:: WHAT IS REQUIRED ::
Copy the records below verbatim, from the line with "Given: Open the" to the line with "pyautogui.click(x=411, y=28)", including both of those lines. Omit the pictures from your copy.

:: SOURCE DATA ::

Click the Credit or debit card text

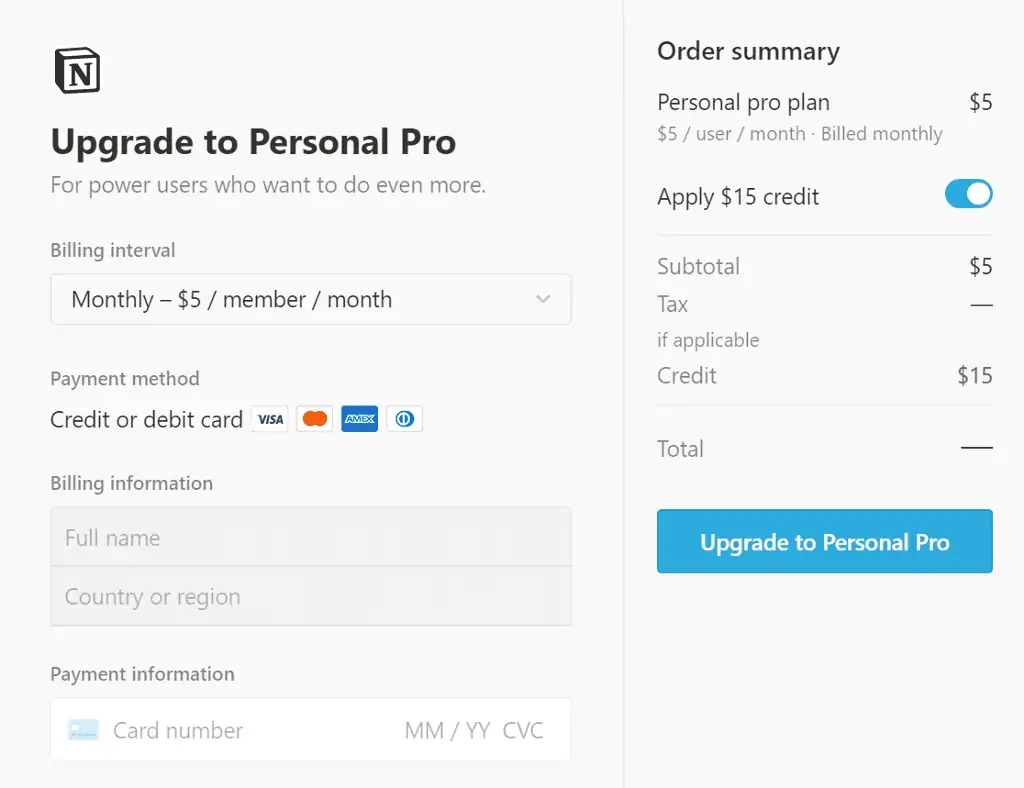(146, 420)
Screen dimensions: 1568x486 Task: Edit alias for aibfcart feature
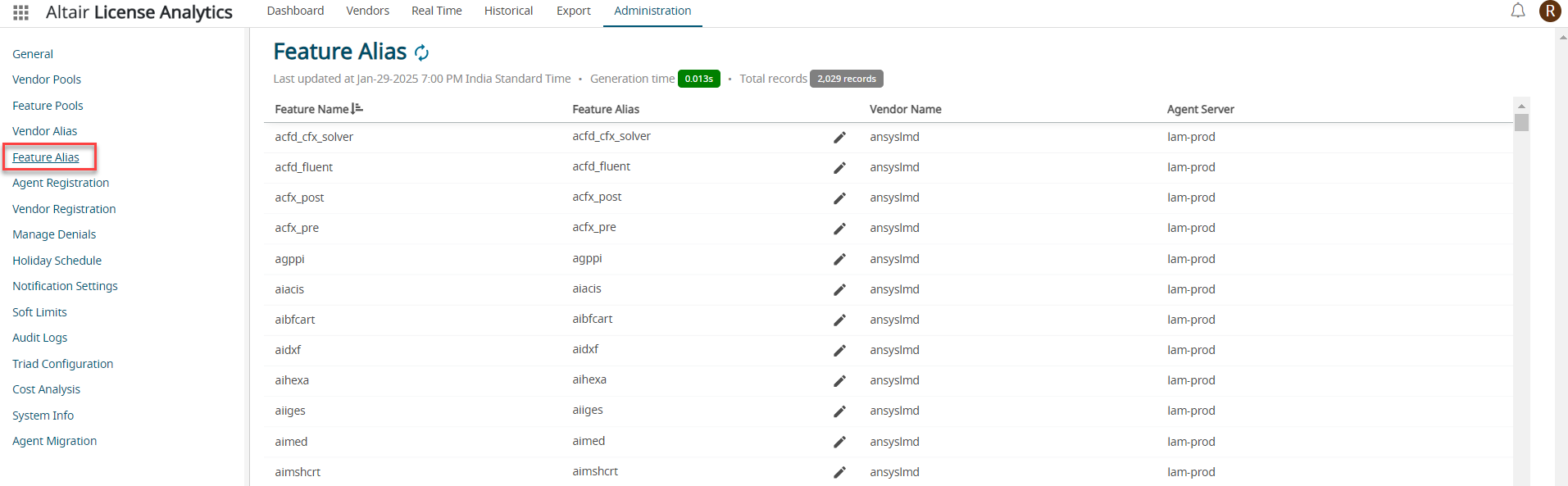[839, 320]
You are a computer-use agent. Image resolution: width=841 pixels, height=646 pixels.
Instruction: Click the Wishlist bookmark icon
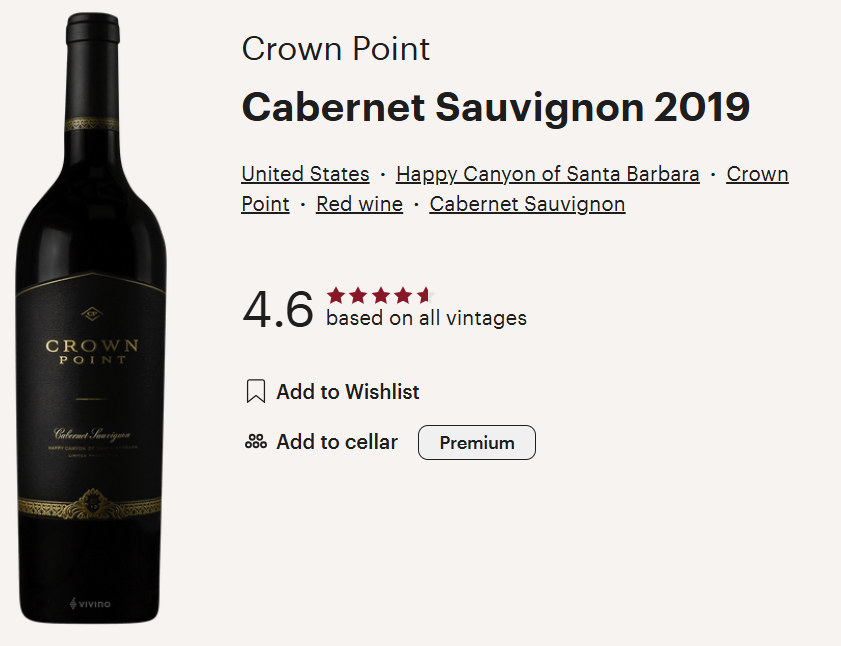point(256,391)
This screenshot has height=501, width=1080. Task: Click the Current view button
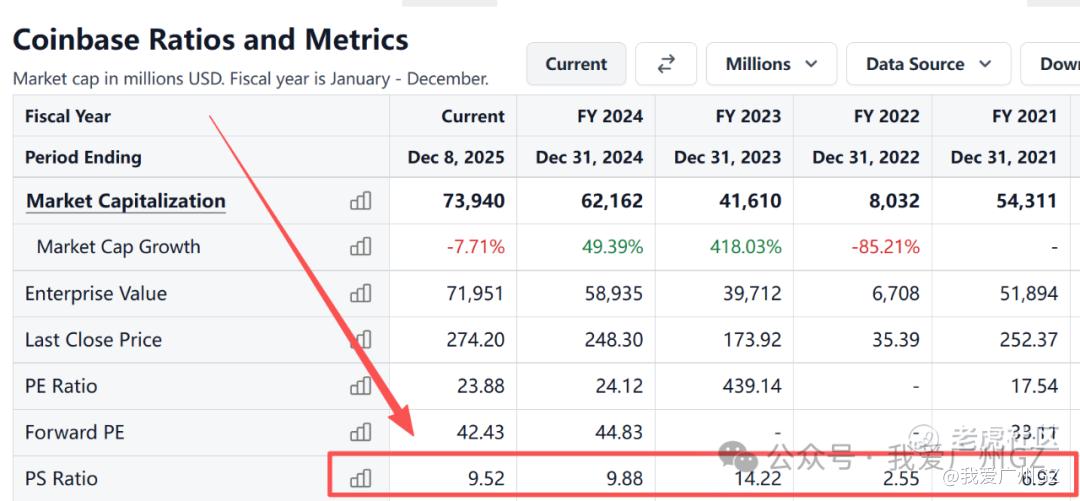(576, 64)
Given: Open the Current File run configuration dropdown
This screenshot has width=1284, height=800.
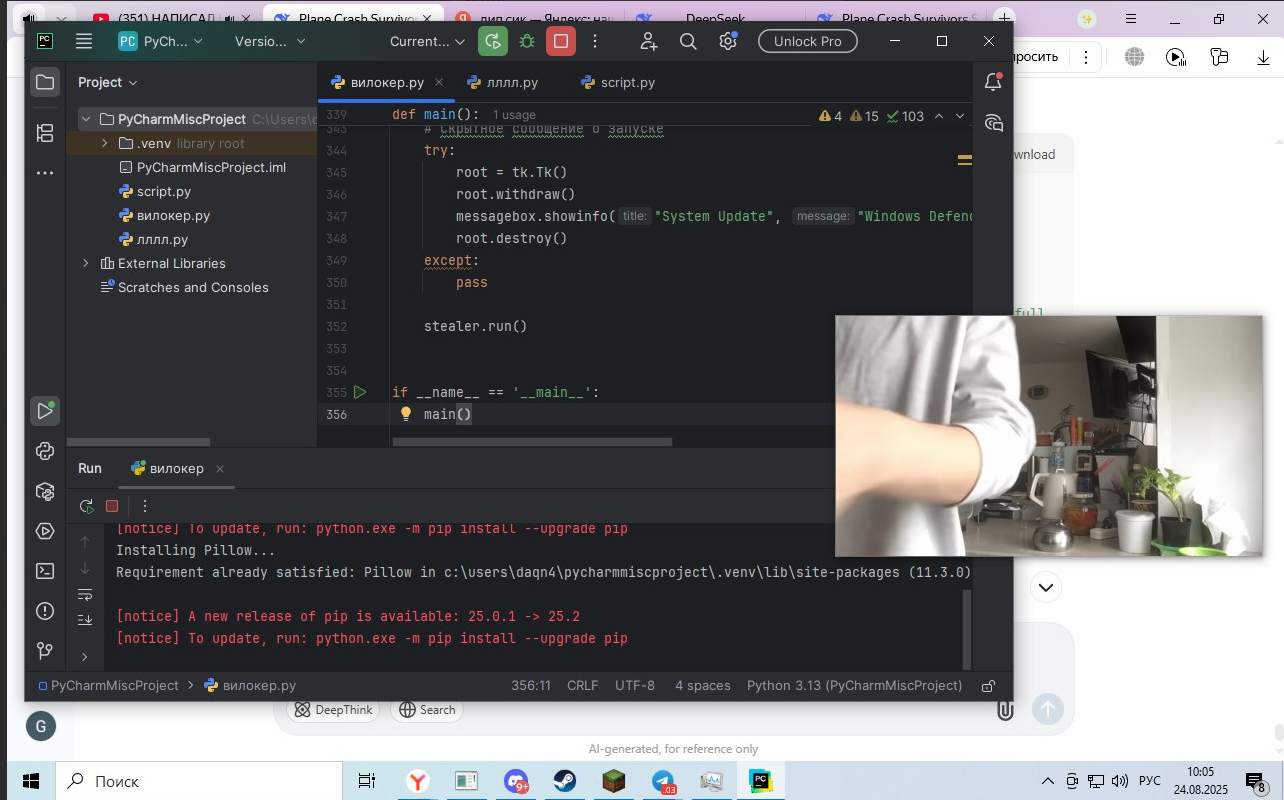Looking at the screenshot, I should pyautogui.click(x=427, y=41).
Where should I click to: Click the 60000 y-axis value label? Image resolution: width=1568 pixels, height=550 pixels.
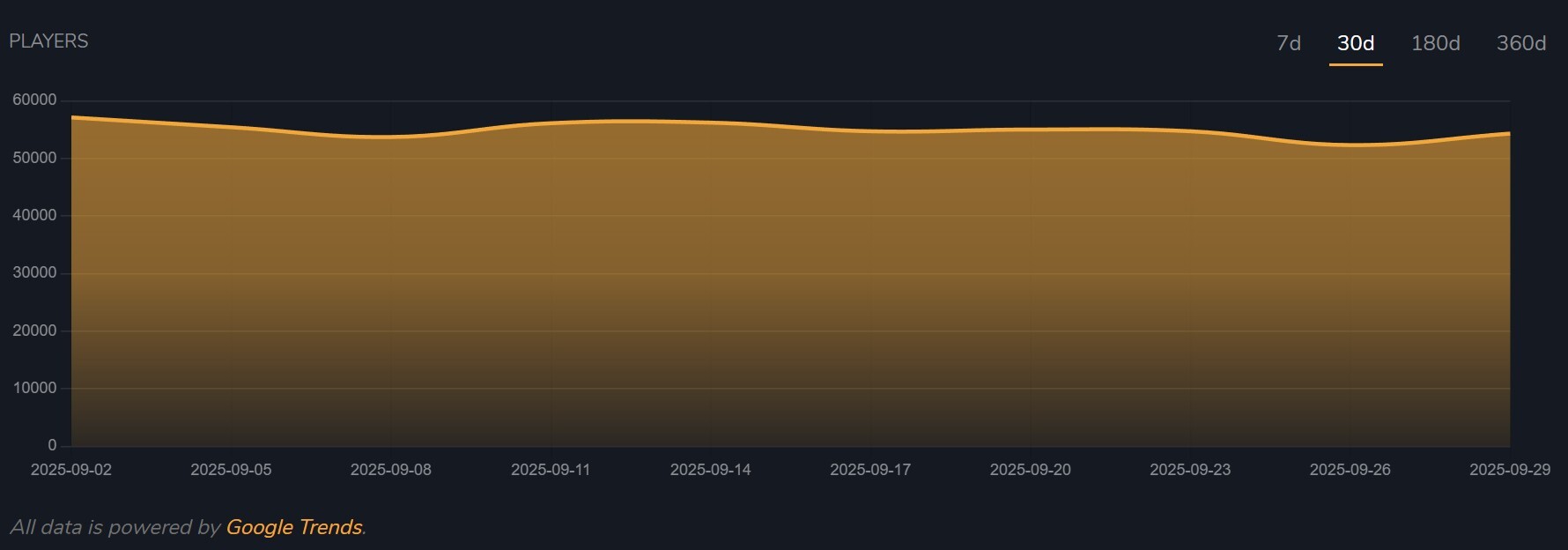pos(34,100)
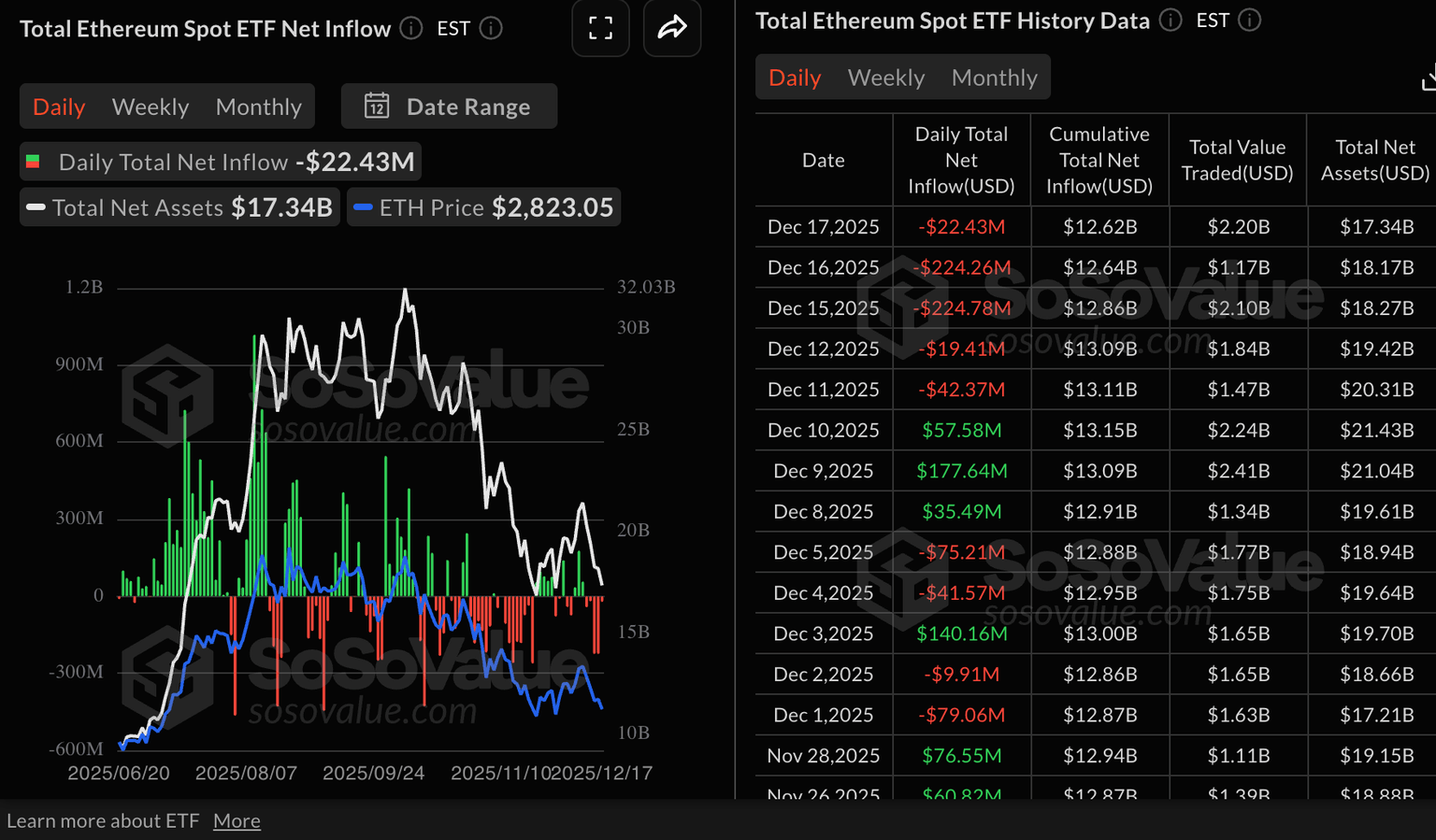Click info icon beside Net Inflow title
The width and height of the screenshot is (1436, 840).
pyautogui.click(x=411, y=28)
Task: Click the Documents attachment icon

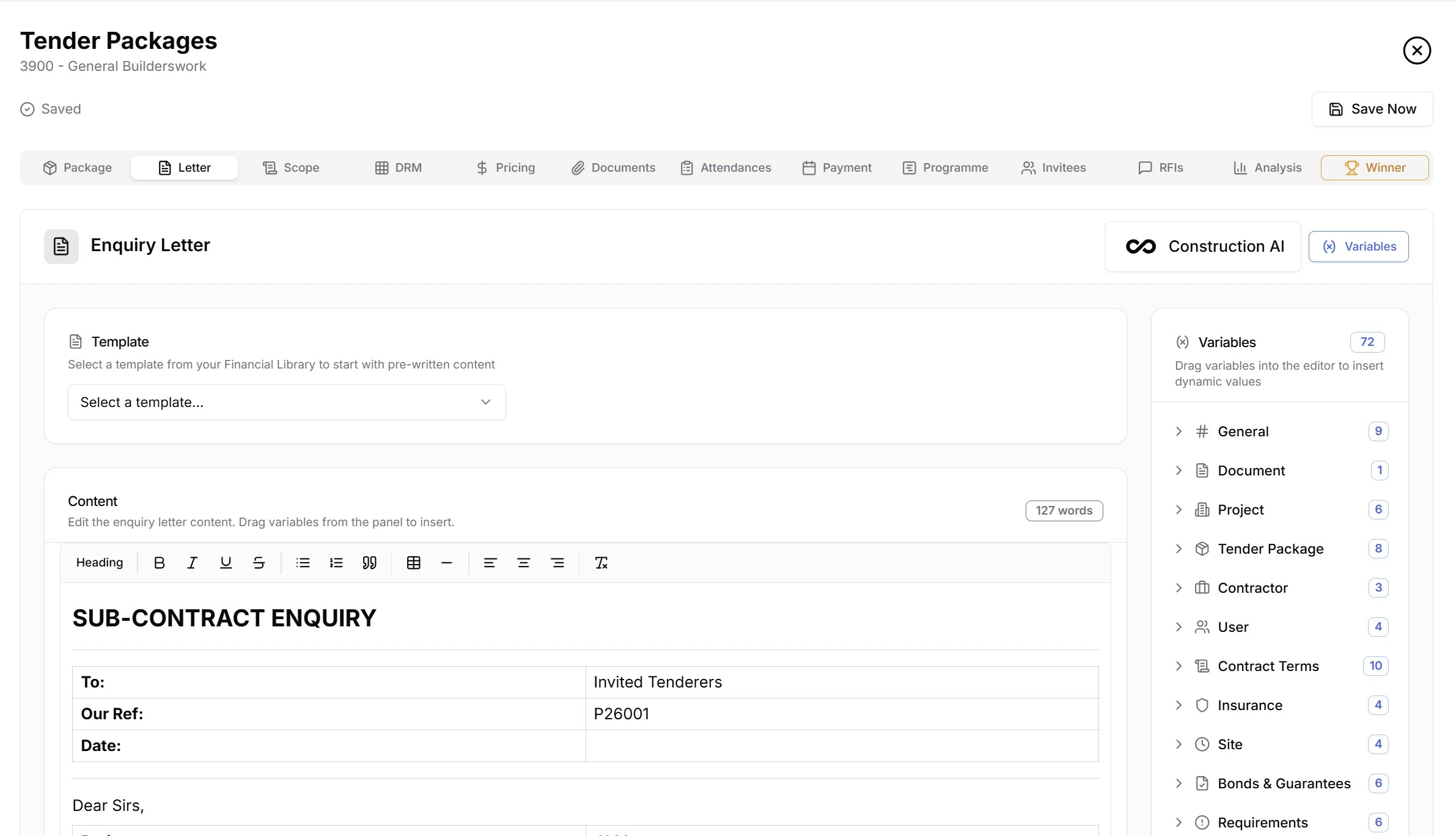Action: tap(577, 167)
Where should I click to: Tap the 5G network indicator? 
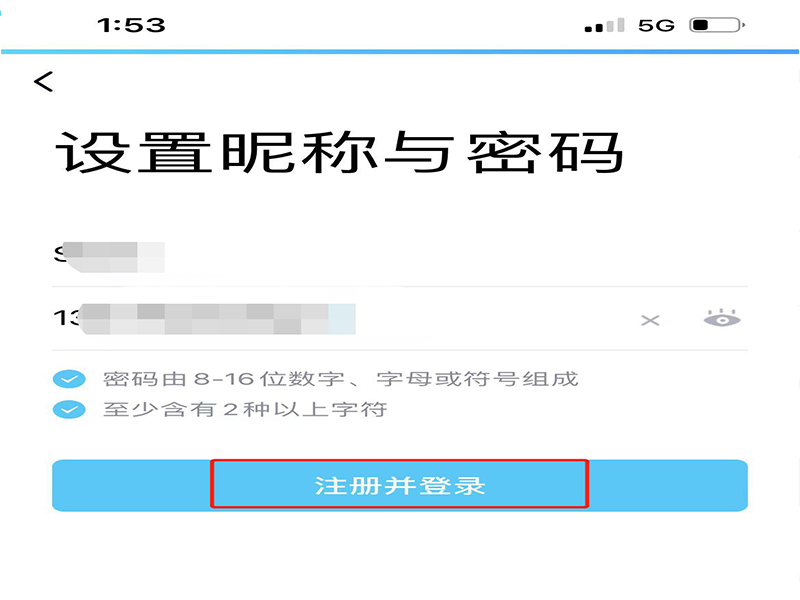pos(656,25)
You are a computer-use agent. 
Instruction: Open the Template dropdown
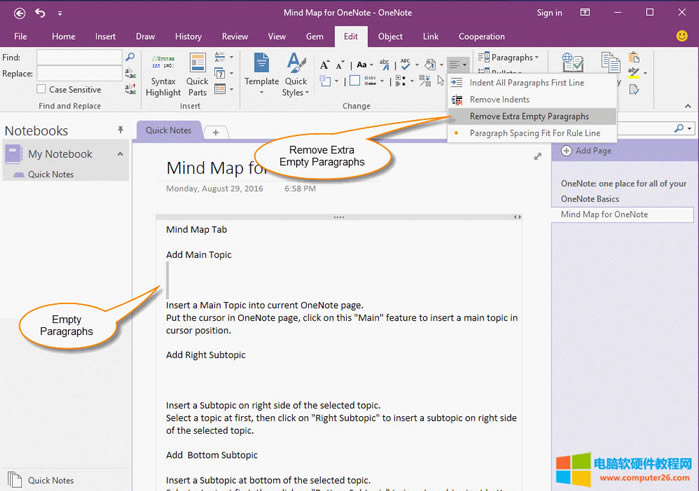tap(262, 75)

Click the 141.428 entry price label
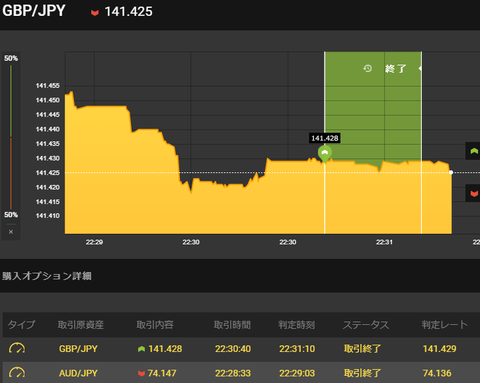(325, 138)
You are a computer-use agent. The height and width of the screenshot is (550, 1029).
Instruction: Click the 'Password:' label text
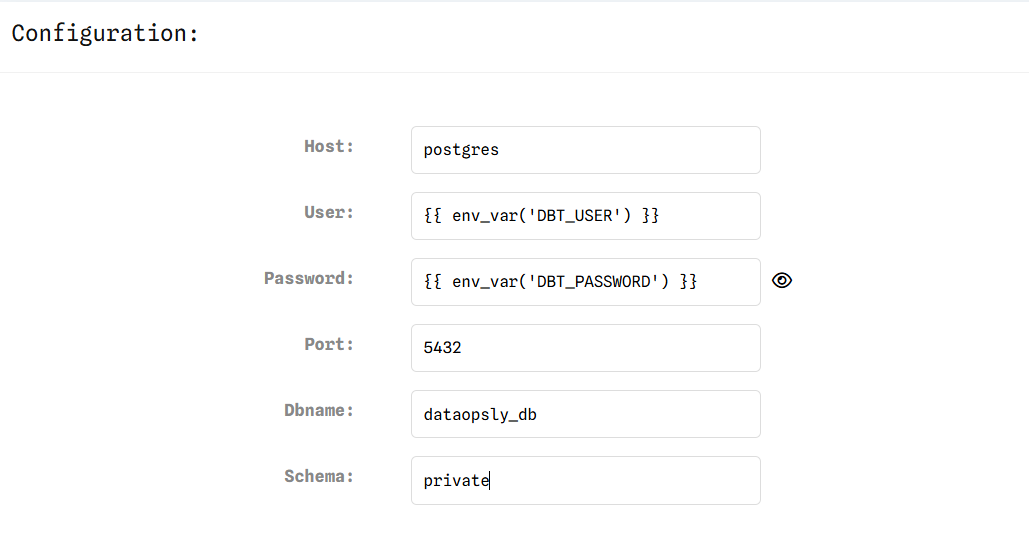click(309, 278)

:: RESPONSE ::
Given: Open the Current File run configuration dropdown
This screenshot has width=1284, height=800.
Looking at the screenshot, I should pyautogui.click(x=427, y=41).
Where should I click to: Click the 60000 y-axis value label? Image resolution: width=1568 pixels, height=550 pixels.
pos(34,100)
Click info icon beside Net Inflow title
The width and height of the screenshot is (1436, 840).
pyautogui.click(x=411, y=28)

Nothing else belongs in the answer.